Content starts

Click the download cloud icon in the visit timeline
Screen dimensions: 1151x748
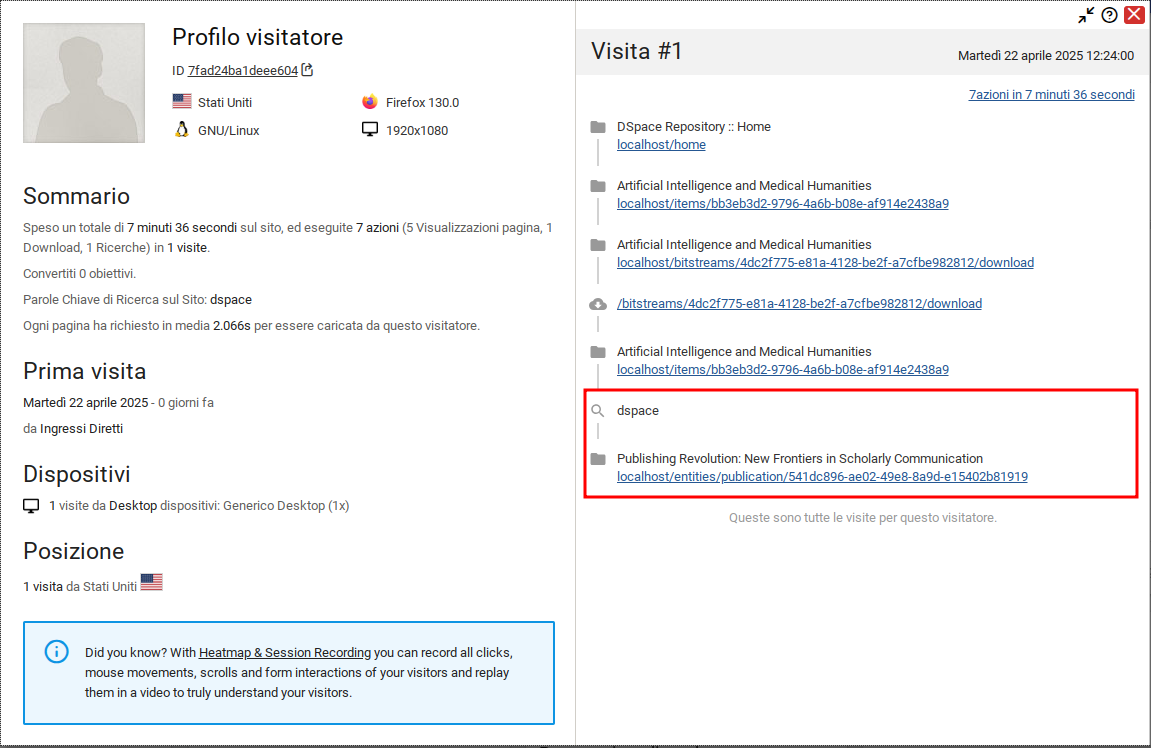click(598, 304)
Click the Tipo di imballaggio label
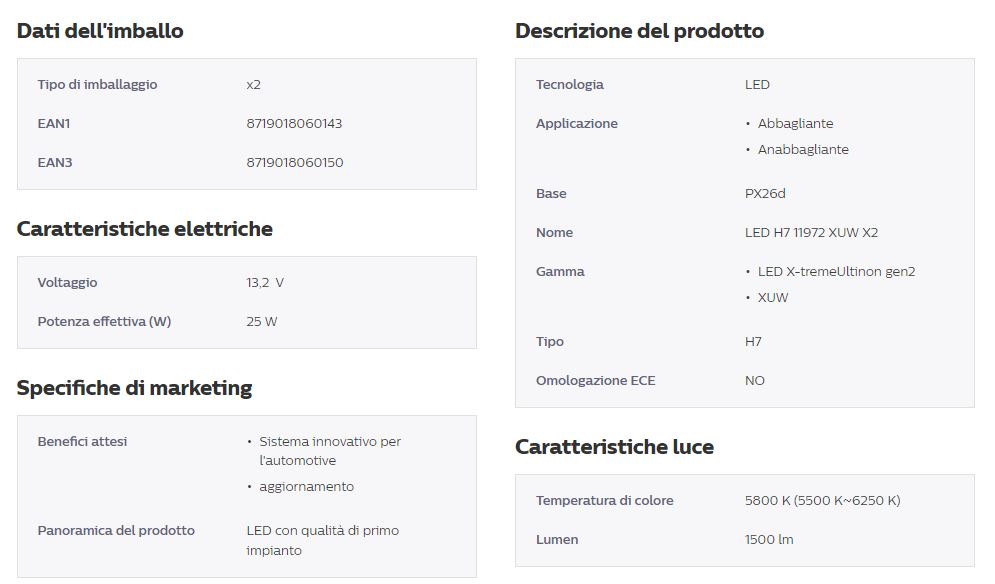The height and width of the screenshot is (584, 995). click(x=97, y=84)
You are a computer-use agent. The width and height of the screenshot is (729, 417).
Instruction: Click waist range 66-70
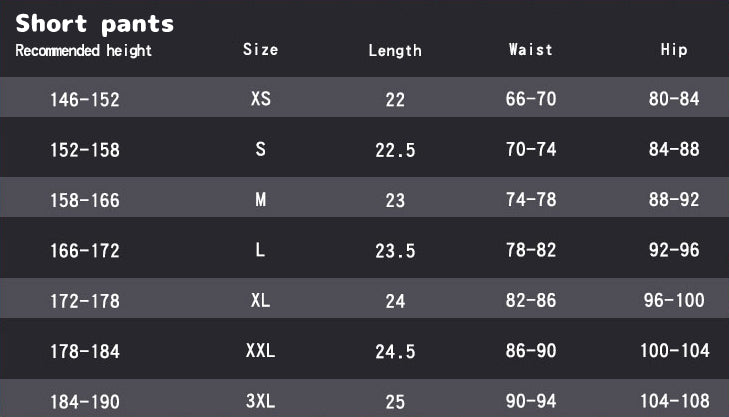(531, 99)
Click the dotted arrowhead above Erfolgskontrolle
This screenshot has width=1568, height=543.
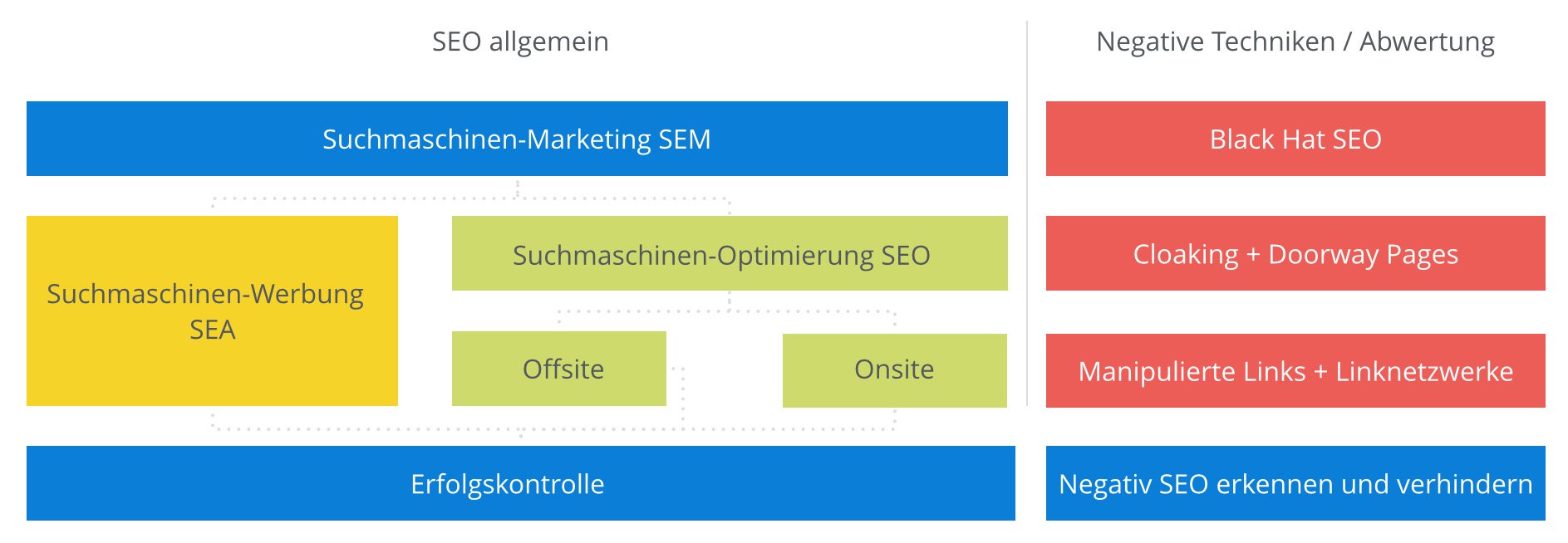pyautogui.click(x=521, y=435)
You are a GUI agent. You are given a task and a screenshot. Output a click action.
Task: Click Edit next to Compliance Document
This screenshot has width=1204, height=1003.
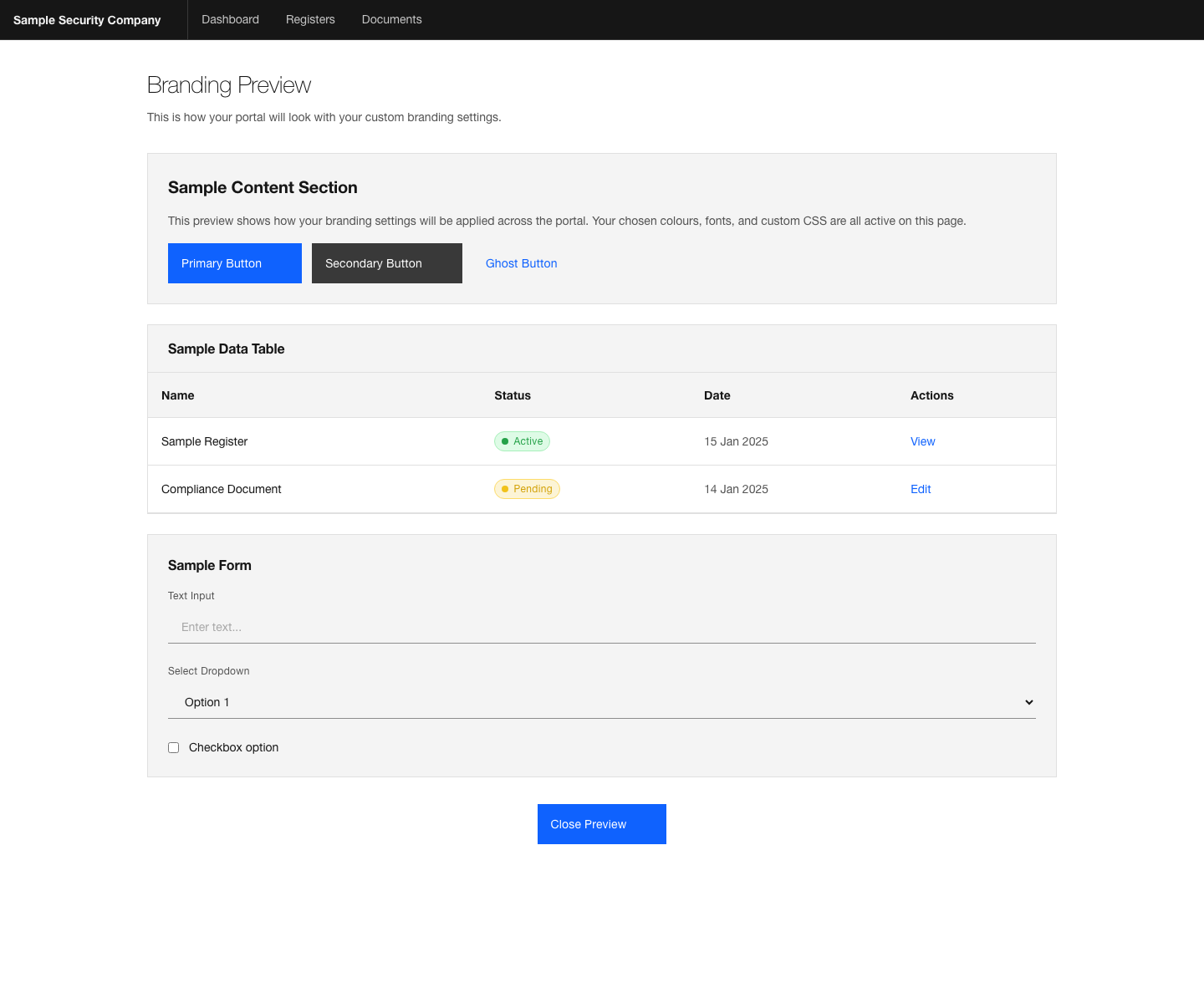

Content ends

Would you please write out exactly the lines between the line containing "Click the Tipo di imballaggio label" and the last line of the listing above, inclusive, without pictures?

The completed task ▸
Click the Tipo di imballaggio label
The height and width of the screenshot is (584, 995). click(x=97, y=84)
You are a computer-use agent. The width and height of the screenshot is (729, 417).
Instruction: Click waist range 66-70
(531, 99)
Click the dotted arrowhead above Erfolgskontrolle
This screenshot has width=1568, height=543.
pyautogui.click(x=521, y=435)
You are a GUI agent. You are given a task and a screenshot. Output a click action.
Task: Click Edit next to Compliance Document
This screenshot has width=1204, height=1003.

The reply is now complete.